Sonreí y me quité el sombrero, dejando ver la colección de plumas exóticas y medallas que adornaban la banda de cuero envejecido.
—Pues, con mucho ingenio y un poco de paciencia —respondí, agitando mi cuchara de madera en el aire.
El capataz me miró como si estuviera loco, pero la desesperación lo había hecho estar dispuesto a escuchar cualquier propuesta.
—De acuerdo, Eloy —dijo finalmente—. ¿Cuál es tu plan?
Tomé un momento para observar a los trabajadores y el terreno. Luego, les pedí que formaran una cadena humana y empezaran a cavar con las cucharas, tal como lo harían con palas. Les mostré cómo mover la tierra eficientemente con movimientos rápidos y precisos.
Al principio, los obreros eran escépticos, pero pronto se dieron cuenta de que, con un ritmo constante y coordinado, podían avanzar más rápido de lo que habían imaginado. Las cucharas de madera resultaron ser sorprendentemente útiles para detalles finos y para compactar la tierra de manera uniforme.
A medida que pasaban los días, desarrollamos técnicas cada vez más innovadoras. Por ejemplo, usamos las cucharas para crear moldes de tierra compactada que luego se secaban al sol y se utilizaban como ladrillos. También encontramos que las cucharas eran perfectas para tallar inscripciones y decorar las secciones de la muralla.
Un día, mientras trabajábamos, el Emperador en persona decidió visitar la obra para ver cómo íbamos. Cuando vio a miles de trabajadores utilizando cucharas de madera y la gran sección de muralla que ya habíamos construido, quedó atónito.
—¿Quién es el responsable de esta proeza? —preguntó el Emperador.
El capataz me señaló y yo me acerqué, haciendo una reverencia.
—Soy yo, su majestad, Eloy —dije con humildad.
El Emperador me observó detenidamente y luego estalló en carcajadas.
—¡Nunca había visto algo así! —exclamó—. Construir la Gran Muralla con cucharas de madera… ¡Es increíble! ¡A partir de ahora, serás conocido como el Maestro de las Cucharas!

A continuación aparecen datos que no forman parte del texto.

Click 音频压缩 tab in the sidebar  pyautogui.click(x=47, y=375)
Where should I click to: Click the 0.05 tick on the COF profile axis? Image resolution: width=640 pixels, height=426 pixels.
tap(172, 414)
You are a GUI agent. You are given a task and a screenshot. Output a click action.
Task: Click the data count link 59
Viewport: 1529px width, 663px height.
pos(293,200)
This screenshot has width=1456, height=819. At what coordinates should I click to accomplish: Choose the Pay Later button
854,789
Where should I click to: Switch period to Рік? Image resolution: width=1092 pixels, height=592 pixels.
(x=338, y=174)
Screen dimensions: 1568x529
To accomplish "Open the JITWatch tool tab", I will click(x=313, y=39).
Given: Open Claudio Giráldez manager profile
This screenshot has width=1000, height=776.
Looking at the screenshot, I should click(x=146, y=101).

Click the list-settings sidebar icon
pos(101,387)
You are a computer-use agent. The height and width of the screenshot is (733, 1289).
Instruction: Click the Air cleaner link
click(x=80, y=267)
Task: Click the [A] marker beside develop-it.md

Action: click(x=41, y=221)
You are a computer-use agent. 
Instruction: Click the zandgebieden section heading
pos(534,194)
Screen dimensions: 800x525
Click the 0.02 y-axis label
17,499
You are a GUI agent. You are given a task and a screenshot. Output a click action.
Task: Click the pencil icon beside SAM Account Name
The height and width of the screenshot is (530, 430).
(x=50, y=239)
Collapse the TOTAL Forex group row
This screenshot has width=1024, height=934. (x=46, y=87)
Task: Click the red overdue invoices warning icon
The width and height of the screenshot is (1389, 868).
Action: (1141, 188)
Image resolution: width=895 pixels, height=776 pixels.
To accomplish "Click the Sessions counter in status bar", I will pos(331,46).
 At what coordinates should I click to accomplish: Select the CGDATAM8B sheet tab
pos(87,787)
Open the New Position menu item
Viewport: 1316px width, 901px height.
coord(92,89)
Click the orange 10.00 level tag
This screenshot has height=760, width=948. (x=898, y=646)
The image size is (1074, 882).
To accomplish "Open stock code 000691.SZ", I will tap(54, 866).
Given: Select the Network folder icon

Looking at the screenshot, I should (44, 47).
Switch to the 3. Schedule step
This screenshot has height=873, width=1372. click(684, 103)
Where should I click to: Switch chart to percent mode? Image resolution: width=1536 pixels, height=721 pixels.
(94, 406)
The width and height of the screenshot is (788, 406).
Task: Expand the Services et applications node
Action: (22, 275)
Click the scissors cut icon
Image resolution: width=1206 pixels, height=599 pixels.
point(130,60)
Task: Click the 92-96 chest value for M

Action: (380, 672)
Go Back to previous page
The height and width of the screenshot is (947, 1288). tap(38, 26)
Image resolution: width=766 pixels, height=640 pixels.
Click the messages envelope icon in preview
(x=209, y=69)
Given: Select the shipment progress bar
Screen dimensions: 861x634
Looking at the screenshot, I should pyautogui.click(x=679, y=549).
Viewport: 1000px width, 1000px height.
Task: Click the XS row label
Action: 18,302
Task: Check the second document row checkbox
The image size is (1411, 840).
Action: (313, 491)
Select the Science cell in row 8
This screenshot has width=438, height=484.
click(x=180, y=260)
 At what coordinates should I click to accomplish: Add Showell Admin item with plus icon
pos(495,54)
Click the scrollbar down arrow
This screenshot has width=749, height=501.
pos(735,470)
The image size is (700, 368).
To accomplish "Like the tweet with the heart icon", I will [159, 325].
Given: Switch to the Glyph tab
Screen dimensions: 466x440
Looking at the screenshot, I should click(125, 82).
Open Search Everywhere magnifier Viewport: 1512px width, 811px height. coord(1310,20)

Y así, queridos nietos, continuamos trabajando y terminamos una gran sección de la Gran Muralla con nuestras cucharas de madera. Fue una hazaña que nadie olvidó, y cada vez que alguien duda de lo que se puede lograr con ingenio y determinación, siempre recuerdan la historia de cómo Eloy y sus cucharas de madera construyeron la Gran Muralla China.
Eloy sonrió a sus nietos, que ahora lo miraban con admiración y asombro.
—Y así, queridos nietos, acaba esta historia. Ahora, ¡a la cama! Mañana les contaré sobre la vez que ayudé a entrenar a los elefantes de Aníbal para cruzar los Alpes. Buenas noches y dulces sueños.